++++ RECORDS FOR THE TASK ++++

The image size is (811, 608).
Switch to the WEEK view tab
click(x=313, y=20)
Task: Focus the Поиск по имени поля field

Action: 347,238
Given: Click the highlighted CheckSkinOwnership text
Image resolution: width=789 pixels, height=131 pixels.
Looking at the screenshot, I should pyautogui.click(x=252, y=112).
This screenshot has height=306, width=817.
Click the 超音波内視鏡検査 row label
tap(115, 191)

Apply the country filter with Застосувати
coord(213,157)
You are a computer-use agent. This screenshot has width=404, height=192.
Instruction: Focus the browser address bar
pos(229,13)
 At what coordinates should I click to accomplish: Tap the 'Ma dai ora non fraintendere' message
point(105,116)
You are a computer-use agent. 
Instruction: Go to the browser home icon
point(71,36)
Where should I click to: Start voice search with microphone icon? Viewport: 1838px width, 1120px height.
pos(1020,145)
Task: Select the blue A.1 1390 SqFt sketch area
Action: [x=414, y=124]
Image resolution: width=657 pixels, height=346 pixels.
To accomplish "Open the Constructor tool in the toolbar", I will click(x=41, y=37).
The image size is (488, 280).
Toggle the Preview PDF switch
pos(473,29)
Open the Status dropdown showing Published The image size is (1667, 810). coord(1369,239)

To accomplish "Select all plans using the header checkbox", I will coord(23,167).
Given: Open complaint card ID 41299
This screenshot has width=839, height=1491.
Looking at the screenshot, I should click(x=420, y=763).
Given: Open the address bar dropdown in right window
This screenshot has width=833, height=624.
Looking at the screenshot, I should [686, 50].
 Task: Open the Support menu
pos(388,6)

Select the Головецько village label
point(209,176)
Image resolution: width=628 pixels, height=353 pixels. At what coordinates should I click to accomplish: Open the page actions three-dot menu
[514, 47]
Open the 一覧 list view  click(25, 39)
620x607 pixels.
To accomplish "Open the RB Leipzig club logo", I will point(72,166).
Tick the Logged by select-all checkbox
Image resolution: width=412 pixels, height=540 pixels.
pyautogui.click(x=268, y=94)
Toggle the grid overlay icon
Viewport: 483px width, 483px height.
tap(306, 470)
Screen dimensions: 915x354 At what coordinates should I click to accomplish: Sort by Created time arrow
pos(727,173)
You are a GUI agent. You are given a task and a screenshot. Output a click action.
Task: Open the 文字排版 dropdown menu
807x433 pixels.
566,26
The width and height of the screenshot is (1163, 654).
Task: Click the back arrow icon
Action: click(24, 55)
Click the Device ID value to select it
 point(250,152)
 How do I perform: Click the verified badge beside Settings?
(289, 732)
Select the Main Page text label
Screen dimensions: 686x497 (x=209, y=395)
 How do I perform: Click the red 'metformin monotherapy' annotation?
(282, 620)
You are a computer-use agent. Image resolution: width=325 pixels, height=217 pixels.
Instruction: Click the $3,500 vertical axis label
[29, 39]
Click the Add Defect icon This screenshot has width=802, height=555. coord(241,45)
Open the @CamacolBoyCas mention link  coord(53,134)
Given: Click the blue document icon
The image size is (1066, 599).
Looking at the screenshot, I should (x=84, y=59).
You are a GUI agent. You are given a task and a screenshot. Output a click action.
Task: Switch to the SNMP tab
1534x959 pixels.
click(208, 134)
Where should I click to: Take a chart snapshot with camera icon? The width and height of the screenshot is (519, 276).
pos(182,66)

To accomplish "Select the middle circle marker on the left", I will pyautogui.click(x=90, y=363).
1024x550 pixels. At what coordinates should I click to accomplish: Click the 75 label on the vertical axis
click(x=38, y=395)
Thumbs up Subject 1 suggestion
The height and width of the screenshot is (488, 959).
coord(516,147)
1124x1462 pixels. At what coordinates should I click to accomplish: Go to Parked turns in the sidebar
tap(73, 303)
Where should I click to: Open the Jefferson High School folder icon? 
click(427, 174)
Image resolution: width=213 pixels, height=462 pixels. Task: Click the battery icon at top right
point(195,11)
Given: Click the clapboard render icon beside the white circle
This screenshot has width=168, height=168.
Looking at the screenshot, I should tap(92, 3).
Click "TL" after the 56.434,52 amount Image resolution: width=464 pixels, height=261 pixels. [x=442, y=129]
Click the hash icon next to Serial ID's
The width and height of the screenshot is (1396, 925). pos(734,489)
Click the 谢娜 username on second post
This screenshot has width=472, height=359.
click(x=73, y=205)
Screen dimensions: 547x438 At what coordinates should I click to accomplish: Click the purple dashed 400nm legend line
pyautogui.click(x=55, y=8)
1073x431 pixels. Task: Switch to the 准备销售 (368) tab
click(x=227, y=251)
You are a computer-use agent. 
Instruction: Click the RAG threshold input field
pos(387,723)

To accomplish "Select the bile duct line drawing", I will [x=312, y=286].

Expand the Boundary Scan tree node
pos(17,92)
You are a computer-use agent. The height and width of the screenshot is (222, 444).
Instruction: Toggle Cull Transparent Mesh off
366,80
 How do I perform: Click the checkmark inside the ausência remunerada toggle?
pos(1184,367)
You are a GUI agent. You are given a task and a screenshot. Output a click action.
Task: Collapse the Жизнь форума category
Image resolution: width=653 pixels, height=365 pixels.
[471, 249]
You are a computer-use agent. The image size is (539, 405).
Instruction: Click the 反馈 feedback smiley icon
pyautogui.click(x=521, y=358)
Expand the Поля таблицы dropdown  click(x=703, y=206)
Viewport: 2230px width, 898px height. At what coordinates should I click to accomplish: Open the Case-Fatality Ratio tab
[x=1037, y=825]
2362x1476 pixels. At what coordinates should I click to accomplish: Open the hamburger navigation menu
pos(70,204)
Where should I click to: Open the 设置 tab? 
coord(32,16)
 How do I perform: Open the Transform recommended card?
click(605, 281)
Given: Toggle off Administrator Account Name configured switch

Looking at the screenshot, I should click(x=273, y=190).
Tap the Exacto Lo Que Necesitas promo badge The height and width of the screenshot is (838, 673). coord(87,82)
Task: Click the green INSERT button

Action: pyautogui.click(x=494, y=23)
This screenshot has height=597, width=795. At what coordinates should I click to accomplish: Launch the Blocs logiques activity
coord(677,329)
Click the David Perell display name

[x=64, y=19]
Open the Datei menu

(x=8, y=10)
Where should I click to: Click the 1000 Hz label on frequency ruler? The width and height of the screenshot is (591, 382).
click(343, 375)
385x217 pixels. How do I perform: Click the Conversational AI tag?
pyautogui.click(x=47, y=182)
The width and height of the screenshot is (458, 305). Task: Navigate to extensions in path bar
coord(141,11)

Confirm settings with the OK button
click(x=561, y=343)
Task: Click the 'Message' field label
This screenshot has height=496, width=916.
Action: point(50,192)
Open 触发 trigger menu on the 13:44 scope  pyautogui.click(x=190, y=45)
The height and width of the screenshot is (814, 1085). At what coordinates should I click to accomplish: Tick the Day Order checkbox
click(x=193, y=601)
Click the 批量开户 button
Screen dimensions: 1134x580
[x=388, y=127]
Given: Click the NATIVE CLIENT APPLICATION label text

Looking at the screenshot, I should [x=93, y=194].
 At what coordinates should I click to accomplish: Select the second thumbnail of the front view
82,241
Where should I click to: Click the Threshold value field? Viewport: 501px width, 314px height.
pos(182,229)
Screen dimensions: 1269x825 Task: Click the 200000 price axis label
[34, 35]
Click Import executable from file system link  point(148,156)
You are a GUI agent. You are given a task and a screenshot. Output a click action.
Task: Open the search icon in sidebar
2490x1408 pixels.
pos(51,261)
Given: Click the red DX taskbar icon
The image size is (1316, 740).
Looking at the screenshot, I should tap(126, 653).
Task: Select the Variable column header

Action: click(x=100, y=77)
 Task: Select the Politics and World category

++++

» GIVEN EXERCISE
Update the data above by replacing every occurrence of "Where should I click to" with "Where do I click to", and keep everything else unchanged.

» WORKED ANSWER
The image size is (811, 608).
Switch to the WEEK view tab
click(x=313, y=20)
Task: Focus the Поиск по имени поля field

Action: 347,238
Given: Click the highlighted CheckSkinOwnership text
Image resolution: width=789 pixels, height=131 pixels.
Looking at the screenshot, I should pyautogui.click(x=252, y=112).
This screenshot has height=306, width=817.
Click the 超音波内視鏡検査 row label
tap(115, 191)

Apply the country filter with Застосувати
coord(213,157)
You are a computer-use agent. This screenshot has width=404, height=192.
Instruction: Focus the browser address bar
pos(229,13)
 At what coordinates should I click to accomplish: Tap the 'Ma dai ora non fraintendere' message
point(105,116)
You are a computer-use agent. 
Instruction: Go to the browser home icon
point(71,36)
Where do I click to: Start voice search with microphone icon? Viewport: 1838px width, 1120px height.
pos(1020,145)
Task: Select the blue A.1 1390 SqFt sketch area
Action: [x=414, y=124]
Image resolution: width=657 pixels, height=346 pixels.
To accomplish "Open the Constructor tool in the toolbar", I will click(x=41, y=37).
The image size is (488, 280).
Toggle the Preview PDF switch
pos(473,29)
Open the Status dropdown showing Published The image size is (1667, 810). coord(1369,239)

To accomplish "Select all plans using the header checkbox", I will coord(23,167).
Given: Open complaint card ID 41299
This screenshot has width=839, height=1491.
Looking at the screenshot, I should click(x=420, y=763).
Given: Open the address bar dropdown in right window
This screenshot has width=833, height=624.
Looking at the screenshot, I should [686, 50].
 Task: Open the Support menu
pos(388,6)

Select the Головецько village label
point(209,176)
Image resolution: width=628 pixels, height=353 pixels. At what coordinates should I click to accomplish: Open the page actions three-dot menu
[514, 47]
Open the 一覧 list view  click(25, 39)
620x607 pixels.
To accomplish "Open the RB Leipzig club logo", I will point(72,166).
Tick the Logged by select-all checkbox
Image resolution: width=412 pixels, height=540 pixels.
pyautogui.click(x=268, y=94)
Toggle the grid overlay icon
Viewport: 483px width, 483px height.
tap(306, 470)
Screen dimensions: 915x354 At what coordinates should I click to accomplish: Sort by Created time arrow
pos(727,173)
You are a GUI agent. You are given a task and a screenshot. Output a click action.
Task: Open the 文字排版 dropdown menu
807x433 pixels.
566,26
The width and height of the screenshot is (1163, 654).
Task: Click the back arrow icon
Action: click(24, 55)
Click the Device ID value to select it
 point(250,152)
 How do I perform: Click the verified badge beside Settings?
(289, 732)
Select the Main Page text label
Screen dimensions: 686x497 (x=209, y=395)
 How do I perform: Click the red 'metformin monotherapy' annotation?
(282, 620)
You are a computer-use agent. Image resolution: width=325 pixels, height=217 pixels.
Instruction: Click the $3,500 vertical axis label
[29, 39]
Click the Add Defect icon This screenshot has width=802, height=555. coord(241,45)
Open the @CamacolBoyCas mention link  coord(53,134)
Given: Click the blue document icon
The image size is (1066, 599).
Looking at the screenshot, I should (x=84, y=59).
You are a GUI agent. You are given a task and a screenshot. Output a click action.
Task: Switch to the SNMP tab
1534x959 pixels.
click(208, 134)
Where do I click to: Take a chart snapshot with camera icon? The width and height of the screenshot is (519, 276).
pos(182,66)

To accomplish "Select the middle circle marker on the left", I will pyautogui.click(x=90, y=363).
1024x550 pixels. At what coordinates should I click to accomplish: Click the 75 label on the vertical axis
click(x=38, y=395)
Thumbs up Subject 1 suggestion
The height and width of the screenshot is (488, 959).
coord(516,147)
1124x1462 pixels. At what coordinates should I click to accomplish: Go to Parked turns in the sidebar
tap(73, 303)
Where do I click to: Open the Jefferson High School folder icon? 
click(427, 174)
Image resolution: width=213 pixels, height=462 pixels. Task: Click the battery icon at top right
point(195,11)
Given: Click the clapboard render icon beside the white circle
This screenshot has width=168, height=168.
Looking at the screenshot, I should tap(92, 3).
Click "TL" after the 56.434,52 amount Image resolution: width=464 pixels, height=261 pixels. [x=442, y=129]
Click the hash icon next to Serial ID's
The width and height of the screenshot is (1396, 925). pos(734,489)
Click the 谢娜 username on second post
This screenshot has width=472, height=359.
click(x=73, y=205)
Screen dimensions: 547x438 At what coordinates should I click to accomplish: Click the purple dashed 400nm legend line
pyautogui.click(x=55, y=8)
1073x431 pixels. Task: Switch to the 准备销售 (368) tab
click(x=227, y=251)
You are a computer-use agent. 
Instruction: Click the RAG threshold input field
pos(387,723)

To accomplish "Select the bile duct line drawing", I will [x=312, y=286].

Expand the Boundary Scan tree node
pos(17,92)
You are a computer-use agent. The height and width of the screenshot is (222, 444).
Instruction: Toggle Cull Transparent Mesh off
366,80
 How do I perform: Click the checkmark inside the ausência remunerada toggle?
pos(1184,367)
You are a GUI agent. You are given a task and a screenshot. Output a click action.
Task: Collapse the Жизнь форума category
Image resolution: width=653 pixels, height=365 pixels.
[471, 249]
You are a computer-use agent. The image size is (539, 405).
Instruction: Click the 反馈 feedback smiley icon
pyautogui.click(x=521, y=358)
Expand the Поля таблицы dropdown  click(x=703, y=206)
Viewport: 2230px width, 898px height. At what coordinates should I click to accomplish: Open the Case-Fatality Ratio tab
[x=1037, y=825]
2362x1476 pixels. At what coordinates should I click to accomplish: Open the hamburger navigation menu
pos(70,204)
Where do I click to: Open the 设置 tab? 
coord(32,16)
 How do I perform: Open the Transform recommended card?
click(605, 281)
Given: Toggle off Administrator Account Name configured switch

Looking at the screenshot, I should click(x=273, y=190).
Tap the Exacto Lo Que Necesitas promo badge The height and width of the screenshot is (838, 673). coord(87,82)
Task: Click the green INSERT button

Action: pyautogui.click(x=494, y=23)
This screenshot has height=597, width=795. At what coordinates should I click to accomplish: Launch the Blocs logiques activity
coord(677,329)
Click the David Perell display name

[x=64, y=19]
Open the Datei menu

(x=8, y=10)
Where do I click to: Click the 1000 Hz label on frequency ruler? The width and height of the screenshot is (591, 382).
click(343, 375)
385x217 pixels. How do I perform: Click the Conversational AI tag?
pyautogui.click(x=47, y=182)
The width and height of the screenshot is (458, 305). Task: Navigate to extensions in path bar
coord(141,11)

Confirm settings with the OK button
click(x=561, y=343)
Task: Click the 'Message' field label
This screenshot has height=496, width=916.
Action: point(50,192)
Open 触发 trigger menu on the 13:44 scope  pyautogui.click(x=190, y=45)
The height and width of the screenshot is (814, 1085). At what coordinates should I click to accomplish: Tick the Day Order checkbox
click(x=193, y=601)
Click the 批量开户 button
Screen dimensions: 1134x580
[x=388, y=127]
Given: Click the NATIVE CLIENT APPLICATION label text

Looking at the screenshot, I should [x=93, y=194].
 At what coordinates should I click to accomplish: Select the second thumbnail of the front view
82,241
Where do I click to: Click the Threshold value field? Viewport: 501px width, 314px height.
pos(182,229)
Screen dimensions: 1269x825 Task: Click the 200000 price axis label
[34, 35]
Click Import executable from file system link  point(148,156)
You are a GUI agent. You are given a task and a screenshot. Output a click action.
Task: Open the search icon in sidebar
2490x1408 pixels.
pos(51,261)
Given: Click the red DX taskbar icon
The image size is (1316, 740).
Looking at the screenshot, I should tap(126, 653).
Task: Select the Variable column header

Action: click(x=100, y=77)
 Task: Select the Politics and World category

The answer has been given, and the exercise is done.